Turkey’s Erdogan Backs Rouhani, Hopes Iran Protests ‘Will End in a Few Days’

AFP/Atta Kenare
AFP/Atta Kenare

Turkish President Recep Tayyip Erdogan voiced support for Iranian President Hassan Rouhani during a Wednesday morning phone call, reportedly telling Rouhani his response to the uprising has been “appropriate” and expressing hope that the protests “will end in a few days.”

“Erdoğan said Rouhani had taken an ‘appropriate stance’ by saying demonstrators should not violate the law while exercising their right to peaceful protests, the sources stated, adding that the Turkish president stressed the significance of ‘maintaining peace and stability in Iran,’” reports Turkey’s Hurriyet Daily News. The sources in question are reportedly close to the Erdogan presidency. 

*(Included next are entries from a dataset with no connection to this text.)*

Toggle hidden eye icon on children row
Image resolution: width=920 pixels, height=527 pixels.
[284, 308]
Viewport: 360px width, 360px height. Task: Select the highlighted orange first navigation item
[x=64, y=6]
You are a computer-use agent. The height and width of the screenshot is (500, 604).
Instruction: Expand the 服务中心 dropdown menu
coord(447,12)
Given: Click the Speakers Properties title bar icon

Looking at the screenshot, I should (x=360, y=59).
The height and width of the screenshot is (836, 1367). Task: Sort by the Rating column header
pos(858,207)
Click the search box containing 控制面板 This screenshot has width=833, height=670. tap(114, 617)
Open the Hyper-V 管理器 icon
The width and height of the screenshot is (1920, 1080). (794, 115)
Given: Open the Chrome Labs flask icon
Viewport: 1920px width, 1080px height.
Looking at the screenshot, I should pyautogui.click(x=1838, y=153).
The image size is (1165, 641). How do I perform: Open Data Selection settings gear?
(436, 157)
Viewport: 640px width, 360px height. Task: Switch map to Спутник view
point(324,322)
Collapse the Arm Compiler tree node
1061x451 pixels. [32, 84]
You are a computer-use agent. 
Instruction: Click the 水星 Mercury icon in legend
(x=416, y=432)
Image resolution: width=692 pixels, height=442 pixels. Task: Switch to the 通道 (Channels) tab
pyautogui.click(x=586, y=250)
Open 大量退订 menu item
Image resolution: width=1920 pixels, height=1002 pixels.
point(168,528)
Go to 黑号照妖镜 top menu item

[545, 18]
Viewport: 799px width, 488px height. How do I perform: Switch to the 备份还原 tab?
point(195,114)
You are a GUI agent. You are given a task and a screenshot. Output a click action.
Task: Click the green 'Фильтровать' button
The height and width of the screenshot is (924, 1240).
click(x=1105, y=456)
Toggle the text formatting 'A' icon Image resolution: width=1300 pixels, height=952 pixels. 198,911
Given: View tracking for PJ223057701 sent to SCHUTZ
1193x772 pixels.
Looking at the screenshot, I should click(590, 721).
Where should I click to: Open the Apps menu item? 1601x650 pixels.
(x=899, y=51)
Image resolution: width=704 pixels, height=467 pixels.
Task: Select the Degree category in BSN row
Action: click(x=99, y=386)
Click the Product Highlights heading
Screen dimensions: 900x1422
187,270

Some other sources are unclear about whether it was Erdogan or Rouhani who predicted the protests would end in a matter of days, but if it was the latter, Erdogan at least seemed to favor such an outcome.

Reuters describes the phone call as “one of the first regional expressions of support for Tehran” since the protests began. It comes in the context of improving relations between Turkey and Iran after years of sharp division over the Syrian civil war. The Turks have long been critical of Syrian President Bashar Assad –  in fact, Erdogan called him a “terrorist” just last week and insisted he should have no role in the future of Syria – while Iran provided vital military support to the Damascus dictatorship.

On Wednesday, Turkish Foreign Minister Mevlut Cavusoglu denounced U.S. President Donald Trump and Israeli Prime Minister Benjamin Netanyahu for supporting the Iranian protesters, a statement that will doubtless prove useful to the Iranian regime’s paranoid claims that the uprising is a foreign operation meant to overthrow Iran’s government.

“Iran’s stability is important for us. We are against foreign interventions in Iran. If the leadership is to change in Iran, the Iranian people will do this,” said Cavusoglu.

“Turkey is against any move to come to power through unconstitutional and unlawful ways or by using force or external interventions,” added Turkish Deputy Prime Minister Bekir Bozdag, supporting Iran’s contentions that the uprising is an unconstitutional insurgency inspired or directed by foreign powers.